On October 30, 2018, NBC News and The Atlantic published articles detailing a scheme to falsely accuse Robert Mueller of sexual misconduct in 1974. The articles reported involvement by Jack Burkman and Jacob Wohl, the latter a writer for The Gateway Pundit. Hours after these reports, The Gateway Pundit published on its site "exclusive documents" about a "very credible witness" to support the accusations against Mueller. Each document had in its header the phrase "International Private Intelligence", the business slogan of Surefire Intelligence, a firm created by Wohl. The site removed the documents later that day, stating they were investigating the matter, as well as "serious allegations against Jacob Wohl". The following day, Hoft retweeted Wohl's comment suggesting Mueller's office was actually behind the scheme. Mueller's office had days earlier referred the scheme to the FBI. Burkman and Wohl convened a press conference outside Washington on November 1, ostensibly to present a woman who they said signed an affidavit, which Gateway Pundit had published, accusing Mueller of raping her in a New York hotel room in 2010 – on a date he was contemporaneously reported by The Washington Post to be serving jury duty in Washington. The men accused Mueller's office of "leaking" the eight year-old Post story to discredit their allegations. The purported accuser, a Carolyne Cass, did not appear at the press conference, with the men asserting she had panicked in fear of her life and taken a flight to another location. Soon after the press conference, Hoft announced that The Gateway Pundit had "suspended [their] relationship" with Wohl.

== Staff ==
=== Jim Hoft ===

In March 2013, Hoft, The Gateway Pundit's founder, was awarded the Reed Irvine Award for New Media by the Accuracy in Media watchdog at the Conservative Political Action Conference (CPAC).
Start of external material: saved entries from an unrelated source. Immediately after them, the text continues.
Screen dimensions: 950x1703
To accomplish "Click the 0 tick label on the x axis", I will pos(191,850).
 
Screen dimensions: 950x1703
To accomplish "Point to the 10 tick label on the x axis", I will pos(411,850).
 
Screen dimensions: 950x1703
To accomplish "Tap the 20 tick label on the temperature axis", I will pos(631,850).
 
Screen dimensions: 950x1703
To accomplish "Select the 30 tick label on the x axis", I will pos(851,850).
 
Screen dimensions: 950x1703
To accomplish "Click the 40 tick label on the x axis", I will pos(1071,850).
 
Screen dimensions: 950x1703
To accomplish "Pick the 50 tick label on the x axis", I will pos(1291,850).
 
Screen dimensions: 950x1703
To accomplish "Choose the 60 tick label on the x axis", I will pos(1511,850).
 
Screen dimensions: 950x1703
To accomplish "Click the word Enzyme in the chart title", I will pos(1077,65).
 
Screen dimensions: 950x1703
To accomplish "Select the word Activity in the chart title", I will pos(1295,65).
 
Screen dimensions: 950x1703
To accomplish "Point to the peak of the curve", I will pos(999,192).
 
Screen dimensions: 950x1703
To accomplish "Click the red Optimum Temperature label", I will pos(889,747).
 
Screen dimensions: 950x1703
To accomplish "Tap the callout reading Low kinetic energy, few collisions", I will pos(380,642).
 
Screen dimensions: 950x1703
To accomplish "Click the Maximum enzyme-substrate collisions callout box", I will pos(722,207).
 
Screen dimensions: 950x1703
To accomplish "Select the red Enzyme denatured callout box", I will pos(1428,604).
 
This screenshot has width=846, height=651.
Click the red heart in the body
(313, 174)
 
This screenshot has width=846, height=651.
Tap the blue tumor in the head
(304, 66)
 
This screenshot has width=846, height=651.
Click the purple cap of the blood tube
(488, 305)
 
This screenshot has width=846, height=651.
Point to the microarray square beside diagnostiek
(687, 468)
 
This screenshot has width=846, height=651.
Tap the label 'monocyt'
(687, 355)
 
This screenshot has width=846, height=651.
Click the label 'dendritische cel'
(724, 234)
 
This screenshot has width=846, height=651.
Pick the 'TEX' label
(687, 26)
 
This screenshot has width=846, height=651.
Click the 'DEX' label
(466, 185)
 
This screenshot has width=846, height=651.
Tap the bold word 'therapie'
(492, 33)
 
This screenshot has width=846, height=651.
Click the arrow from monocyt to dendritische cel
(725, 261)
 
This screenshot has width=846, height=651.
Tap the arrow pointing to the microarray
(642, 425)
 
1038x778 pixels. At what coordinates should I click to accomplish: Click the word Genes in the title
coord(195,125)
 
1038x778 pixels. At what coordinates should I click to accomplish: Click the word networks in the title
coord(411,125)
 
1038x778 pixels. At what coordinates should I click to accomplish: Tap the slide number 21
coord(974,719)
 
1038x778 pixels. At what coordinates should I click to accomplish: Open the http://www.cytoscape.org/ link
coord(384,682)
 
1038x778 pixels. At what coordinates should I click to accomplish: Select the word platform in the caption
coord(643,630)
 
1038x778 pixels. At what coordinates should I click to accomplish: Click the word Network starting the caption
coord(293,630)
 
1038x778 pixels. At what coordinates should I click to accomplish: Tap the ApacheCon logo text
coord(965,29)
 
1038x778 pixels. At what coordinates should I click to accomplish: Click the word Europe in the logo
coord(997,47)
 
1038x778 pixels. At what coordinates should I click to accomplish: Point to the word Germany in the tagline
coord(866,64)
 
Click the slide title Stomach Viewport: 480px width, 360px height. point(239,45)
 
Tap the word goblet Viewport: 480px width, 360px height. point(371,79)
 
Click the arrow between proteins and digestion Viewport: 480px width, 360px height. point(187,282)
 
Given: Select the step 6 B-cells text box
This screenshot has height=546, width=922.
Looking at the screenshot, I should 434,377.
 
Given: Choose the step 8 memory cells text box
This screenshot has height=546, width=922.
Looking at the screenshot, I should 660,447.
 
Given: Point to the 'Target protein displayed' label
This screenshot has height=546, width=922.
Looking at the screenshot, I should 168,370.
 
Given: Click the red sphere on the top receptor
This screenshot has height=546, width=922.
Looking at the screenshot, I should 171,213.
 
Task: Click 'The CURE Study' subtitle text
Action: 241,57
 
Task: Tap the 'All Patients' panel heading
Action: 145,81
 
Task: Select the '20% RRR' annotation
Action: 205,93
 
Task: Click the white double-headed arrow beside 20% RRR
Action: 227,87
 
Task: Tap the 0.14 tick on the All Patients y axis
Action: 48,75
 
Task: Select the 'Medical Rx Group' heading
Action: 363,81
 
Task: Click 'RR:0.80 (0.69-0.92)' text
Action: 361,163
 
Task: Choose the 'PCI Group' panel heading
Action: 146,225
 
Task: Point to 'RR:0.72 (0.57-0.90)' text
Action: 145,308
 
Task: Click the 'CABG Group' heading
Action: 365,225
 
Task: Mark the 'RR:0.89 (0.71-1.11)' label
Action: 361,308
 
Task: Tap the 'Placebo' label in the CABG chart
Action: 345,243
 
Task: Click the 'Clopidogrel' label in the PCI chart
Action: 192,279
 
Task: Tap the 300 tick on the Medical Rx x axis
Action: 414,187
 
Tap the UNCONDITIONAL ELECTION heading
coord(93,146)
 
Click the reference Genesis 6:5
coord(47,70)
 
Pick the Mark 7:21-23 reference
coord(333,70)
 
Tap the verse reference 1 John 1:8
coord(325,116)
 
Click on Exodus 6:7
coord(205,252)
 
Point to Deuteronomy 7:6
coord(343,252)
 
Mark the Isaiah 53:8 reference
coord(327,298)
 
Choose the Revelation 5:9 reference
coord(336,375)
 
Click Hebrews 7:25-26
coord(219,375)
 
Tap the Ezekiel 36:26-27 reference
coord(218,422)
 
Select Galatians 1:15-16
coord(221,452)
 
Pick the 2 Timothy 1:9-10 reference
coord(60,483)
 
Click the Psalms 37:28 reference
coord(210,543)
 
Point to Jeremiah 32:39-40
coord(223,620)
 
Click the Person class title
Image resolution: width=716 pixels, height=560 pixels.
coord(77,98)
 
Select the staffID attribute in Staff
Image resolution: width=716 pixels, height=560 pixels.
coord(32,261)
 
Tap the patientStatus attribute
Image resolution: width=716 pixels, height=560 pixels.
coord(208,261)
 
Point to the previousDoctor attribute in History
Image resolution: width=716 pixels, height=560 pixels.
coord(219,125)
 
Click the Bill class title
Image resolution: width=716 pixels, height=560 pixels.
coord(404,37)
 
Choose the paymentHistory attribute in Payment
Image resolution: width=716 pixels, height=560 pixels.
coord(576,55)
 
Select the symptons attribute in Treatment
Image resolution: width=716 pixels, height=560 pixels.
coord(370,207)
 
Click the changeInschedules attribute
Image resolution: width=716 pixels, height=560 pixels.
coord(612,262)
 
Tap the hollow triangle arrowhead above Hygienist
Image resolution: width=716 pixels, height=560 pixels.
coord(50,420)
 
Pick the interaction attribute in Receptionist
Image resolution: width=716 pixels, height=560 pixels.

In August 2013, Hoft contracted a serious strep infection, lost his vision in one eye, suffered five strokes, and required 12 hours of open-heart surgery. Three months after his treatment and before the imminent loss of his health insurance, Hoft stated that it was the Affordable Care Act that had caused insurance companies to leave the marketplace in his home state of Missouri.

Following the 2016 mass shooting at the gay nightclub in Orlando, Florida, Hoft came out as gay, blamed Barack Obama for the massacre and derided "leftwing gay activists" Sally Kohn and Perez Hilton for blaming the National Rifle Association and Christianity for the attack. In 2019, Hoft announced his engagement to a Filipino man, Jezreel Morano, who he had met while on holiday in 2016. Morano had moved from the Philippines to the United States, where the two could be legally wed, in 2017.

On March 4, 2017, Hoft spoke at the Spirit of America Rally in Nashville, Tennessee, and announced that he was starting an event, "The Real News Correspondents' Dinner", to compete with the White House Correspondents' Dinner. The event occurred as planned on April 28, 2017.

In February 2018, Hoft was scheduled to participate in a Conservative Political Action Conference panel titled "Social Media Censorship". After CPAC preemptively removed him from the discussion on censorship following Hoft's coverage of the recent Florida mass shooting, he said that CPAC was in effect engaging in its own form of censorship.

=== Notable writers ===

Notable writers for The Gateway Pundit, past and present, include Michael Strickland (2015–2016), Lucian Wintrich (2017–2018), Cassandra Fairbanks (2017–present), and Jacob Wohl (2018).